China sees rise in volunteers due to increased awareness


13:26, December 06, 2019

Working as a waiter is a totally new experience for Zeng Hong. The 41-year-old man already runs his own business, but devotes much of his free time to volunteering. Serving customers in a special restaurant is the latest of his efforts.


A group of elementary school students in Chengdu city participate in a volunteering activity. (Photo: CGTN)

"There are still many people who need help in one way or another. I would be very happy to help others in any way I can. This sets a good example for the younger generation," Zeng told CGTN.

This newly-opened restaurant in Jianyang, a county-level city of southwest China's Sichuan Province, aims to help outdoor workers – for example, those employed in sanitation jobs. It provides them with free meals, hot water, and a place to rest.

Liu Gang, chief of a local volunteer association, launched this program months ago.

"I hope we can also promote volunteerism and attract more people to join us. The restaurant can serve as a platform for volunteers to practice and communicate," said Liu.

Since it was founded last year, Liu's group has organized over 250 volunteer activities. That's more than any other volunteer group in Chengdu, the capital city of Sichuan.

Actually, volunteering across Sichuan Province has seen a boom since 2008 when most locals received a lot of voluntary services after the devastating earthquake. In Chengdu alone, the number of registered volunteers has exceeded two million.

To encourage people to serve and give back to society, the city government has worked out a series of regulations over the past decade. The latest incentive issued in August enables volunteers to enjoy various preferential treatments with the points they earn from participating in different activities.

"Our vision is to make volunteering a new fashion and lifestyle among citizens.
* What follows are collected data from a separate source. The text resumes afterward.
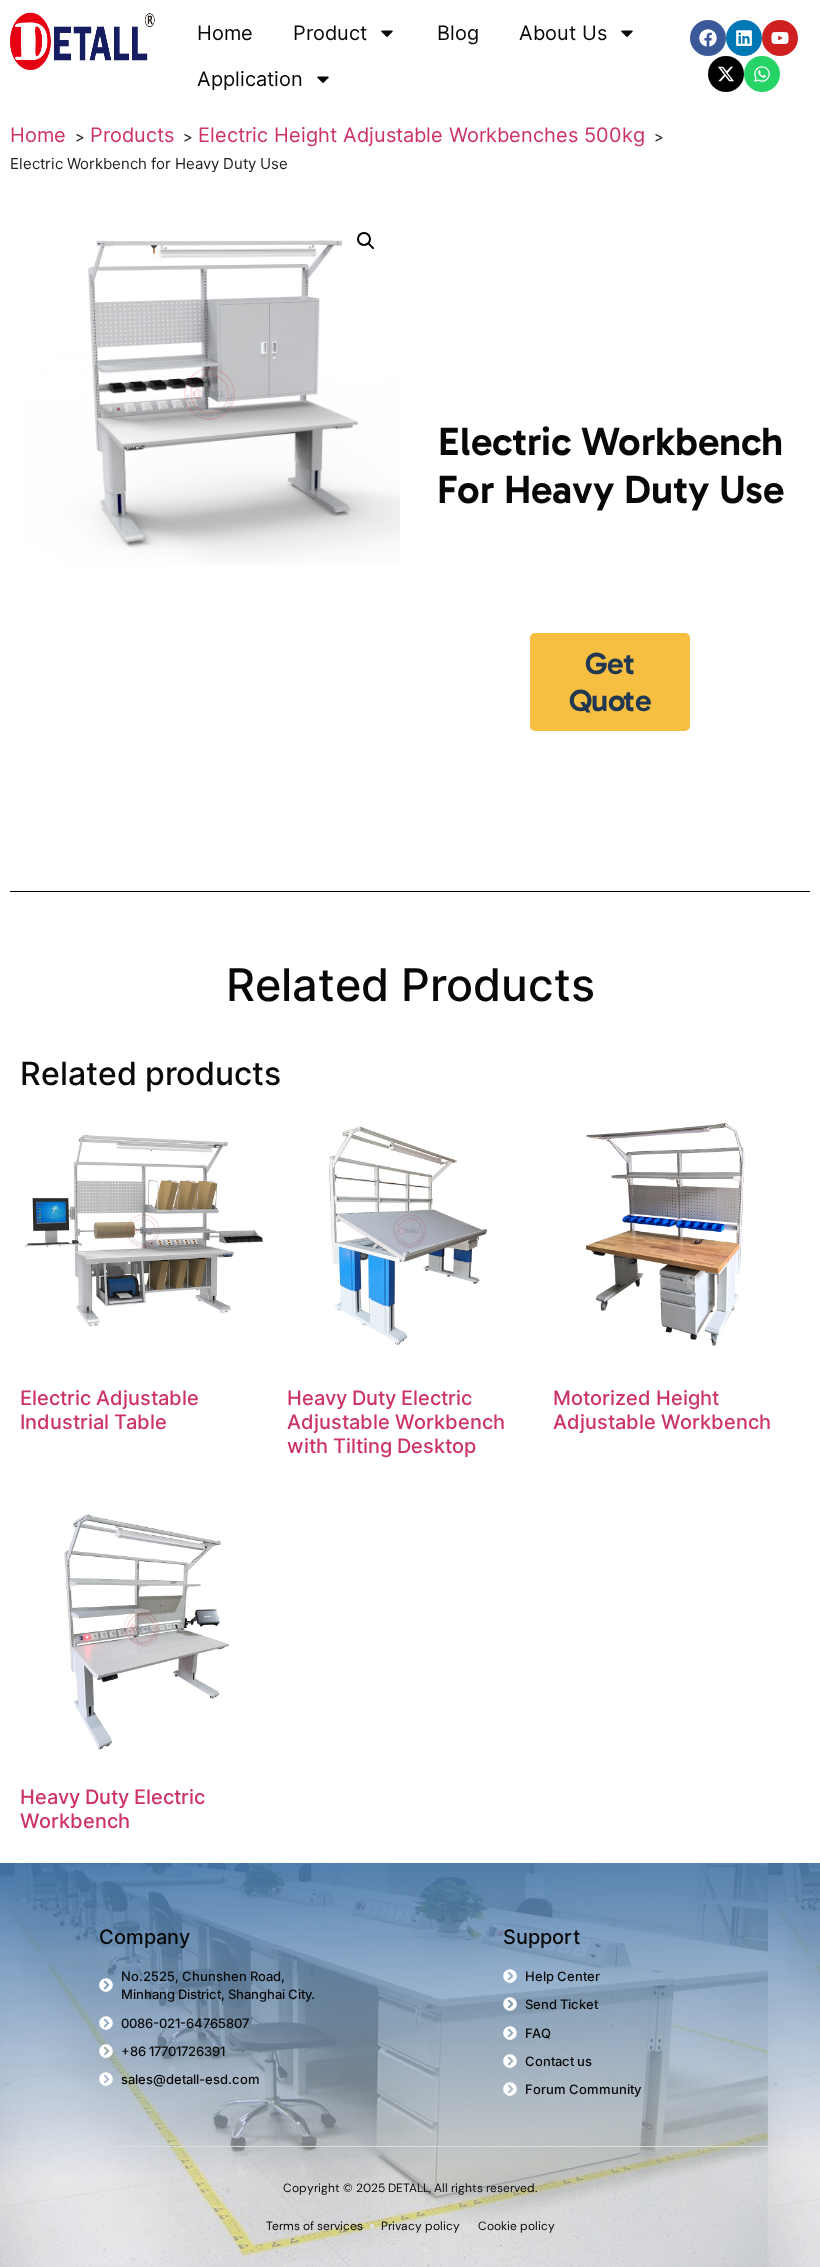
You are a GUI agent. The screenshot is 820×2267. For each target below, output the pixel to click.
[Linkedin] (744, 38)
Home (225, 33)
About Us (563, 33)
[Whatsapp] (762, 74)
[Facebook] (708, 38)
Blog (458, 33)
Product (330, 33)
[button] (366, 241)
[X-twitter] (726, 74)
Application (250, 79)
It's an essential way to make friends and be of help, which is reflective of our city's culture," said Wei Na, chief of the Volunteering Service Department of Chengdu.

Today, volunteer activities in this southwestern metropolis are diverse and available in urban neighborhoods, in public facilities like hospitals, as well as rural areas.

The numbers don't lie when it comes to the country's rapid development in this area. Official data shows that China now has a total of 126 million volunteers. And this figure doesn't include those registered anonymously or under aliases. There are also about 650,000 volunteer groups now in the country.

On Thursday, which also marked the International Volunteer Day, the organizing committee of the 2022 Beijing Winter Olympic Games issued an online notice recruiting volunteers, attracting wide attention.

Chinese government has also laid great emphasis to the promotion of volunteerism. In July, Chinese President Xi Jinping said that governments at all levels should build more platforms for voluntary service, give more support, and promote its institutionalization.

"Voluntary service is an important symbol of the progress of social civilization," said President Xi.

In September 2017, the State Council issued the Regulation on Volunteering Service, providing an institutional guarantee for the volunteering development in the country.

Zeng said that it's easy to sign up as a volunteer, but it takes dedication to become one. 

"It's an undertaking for a lifetime. For me, I will absolutely carry on," he said.